仏身を観念する「観想念仏」を行とする宗旨では、仏像などを重んじるが、浄土真宗では仏身を観念することはない。
善導の『観無量寿経疏』(『観経疏』)・法然の『選択本願念仏集』(『選択集』)に釈されたのを受けた親鸞は、『顕浄土真実教行証文類』(『教行信証』)の「行巻」に、正定の業とはすなはちこれ仏の名を称するなり。
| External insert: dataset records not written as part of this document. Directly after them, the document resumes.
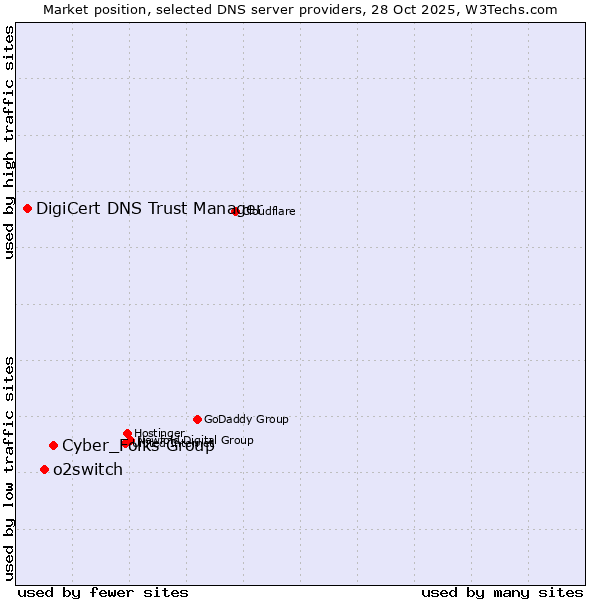The height and width of the screenshot is (600, 600).
Task: Click the 'used by low traffic sites' axis label
Action: tap(9, 467)
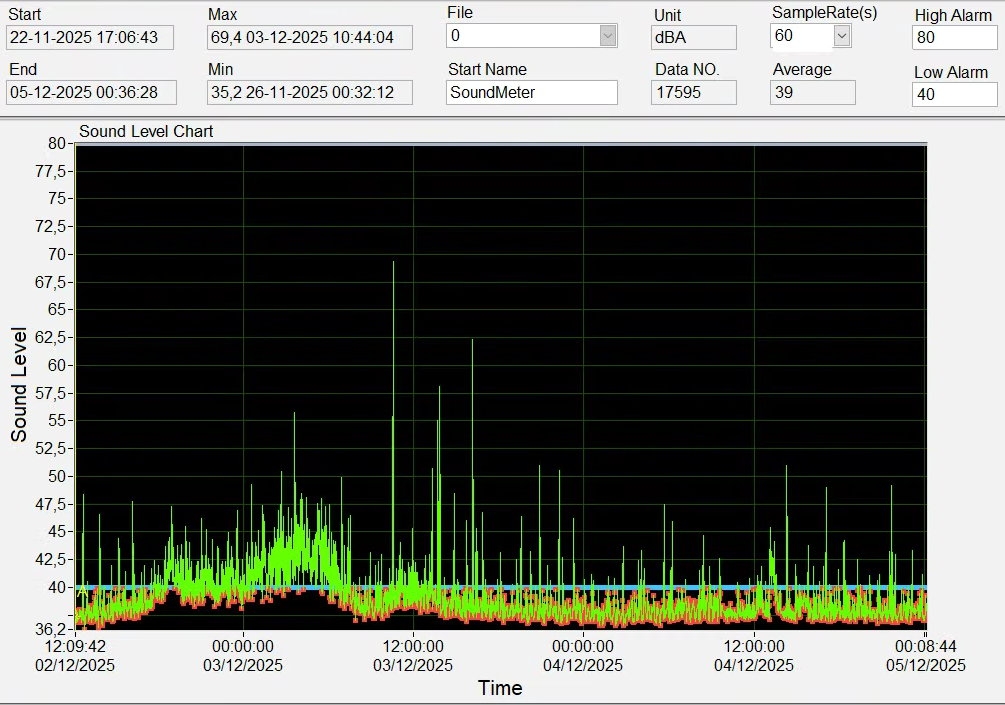Click the Unit field showing dBA
This screenshot has height=705, width=1005.
[694, 38]
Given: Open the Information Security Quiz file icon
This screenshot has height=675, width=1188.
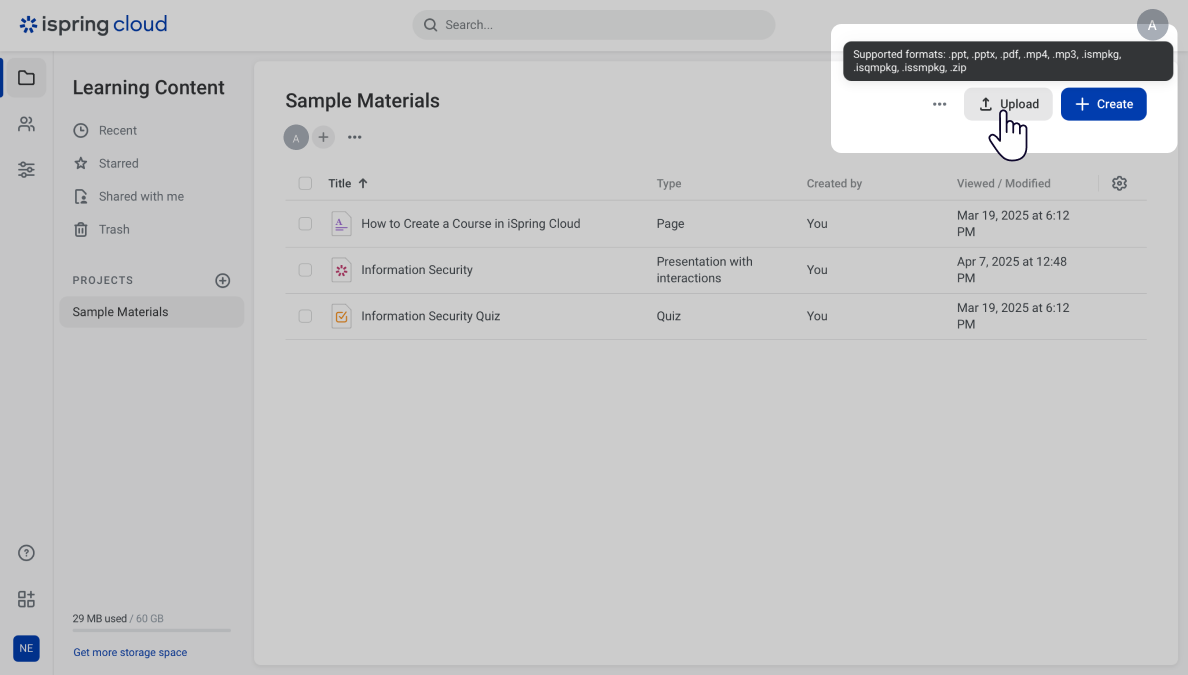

と、「南無阿弥陀仏」と称名する事こそが、正行の中で、阿弥陀仏の願に準じた一番重要(正定の業)であるとのべた。

「読誦(どくじゅ)」「観察(かんざつ)」「礼拝(らいはい)」「賛嘆供養(さんだんくよう)」は、助行であるという教義であるため、仏像・絵像だけに限定される必要がなく、名号本尊を用いることは教義に合致する。

しかし、浄土真宗の一部の宗派で問題にしている、「名号のみ」を本尊とする事には繋がらないと、浄土真宗の他宗派では考える。
なぜなら阿弥陀仏の救済の対象は、無条件である。
盲目の人や(外国人など)漢字を読めない人たちが、救済の対象から外されてしまう、それは阿弥陀仏の本願ではない。
また声が出せない者も、「称名」はできないが、助行はおこなえ、報恩報謝、仏徳讃嘆することができる。
木像・絵像・名号に関わらず、無色無形の阿弥陀仏のはたらき(真如)の方便として本尊を安置し、報恩報謝のために礼拝する。

『蓮如上人御一代記聞書』に、以下のとおりある。
一 蓮如上人仰せられ候ふ。
方便をわろしといふことはあるまじきなり。
方便をもつて真実をあらはす廃立の義よくよくしるべし。
弥陀・釈迦・善知識の善巧方便によりて、真実の信をばうることなるよし仰せられ候ふ。
このように蓮如の方便の意味を伝えている。

しかし同書には、以下のようにある。
一 他流には、名号よりは絵像、絵像よりは木像といふなり。
当流には、木像よりは絵像、絵像よりは名号といふなり。

このように、一見すると「名号が一番よい」と受け取られがである。
しかしこの文の本質は、偶像として阿弥陀仏を崇拝するのではなく、阿弥陀仏のはたらきに帰依する事を強調する為の言葉である。
当時の時代背景から考えると、貴族など裕福な者たちが、寺社を建て仏像・絵像を寄進し、礼拝した。
それに対し蓮如は、誰にでも手渡せる名号を配布した。
誰にでも手渡せる名号を、貧富の差なく礼拝し、自分たち庶民も阿弥陀仏の救済の対象であるのだと伝えるためである。

よって、阿弥陀仏のはたらきを知り帰依すれば、本尊の形態は、木像・絵像・名号を問わない。